Two of the concerns expressed by the Methodist Church and the
Church of England about elders in the United Reformed Church -
that their ordination opened the door to a whole range of
possible ordained ministries, and that councils of ministers and
elders limited the ministry of all the baptized - had clear
connections with this paper's attempt to wrestle with how to
recognise and value the full range of particular ministries
within the whole ministry of the people of God.
43 The issue of eldership, although
potentially divisive, in fact led to considerable convergence.
It was recognised that each tradition located oversight and
authorised ministries at what it believed to be an
ecclesiologically appropriate place. However, in response to the
need for a contemporary missionary strategy, all three churches
were developing new forms of lay leadership alongside the
traditional ones, and expanding the role of locally ordained
ministers or ministers in local appointment. As the group talked
of the traditional roles of Local and Lay Preachers, Elders,
Stewards, Pastoral Visitors, Church Wardens, Sidesmen, Readers,
Licensed Lay Workers, Lay Pastoral Assistants, Church Army
Officers and Church Related Community Workers, and the new
emerging roles of Local Church Leaders, Mission Enablers,
Worship Leaders and Evangelists, it was clear that there was
considerable convergence in both ecclesiology and practice.

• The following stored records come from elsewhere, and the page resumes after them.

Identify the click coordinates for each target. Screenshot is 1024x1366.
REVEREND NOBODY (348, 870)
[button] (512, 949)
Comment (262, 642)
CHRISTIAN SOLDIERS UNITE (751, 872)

44 The pattern of shared leadership
between such lay ministers and those ordained to the ministry of
Word and Sacrament also seemed to be changing. In both the
Methodist Church and the Church of England the growing number of
ministers ordained only to a local appointment raises new
questions. Deacons in the Methodist Diaconal Order, who play a
significant role in the leadership team of some local churches,
are ordained to the ministry of Christ's Church, but not to a
ministry of Word and Sacrament. Ordained ministry in the Church
of England is developing in several ways, for example in the
work being done on issues related to a distinctive diaconate.
More work is needed on the place of
ordination and authorisation in this range of ministries.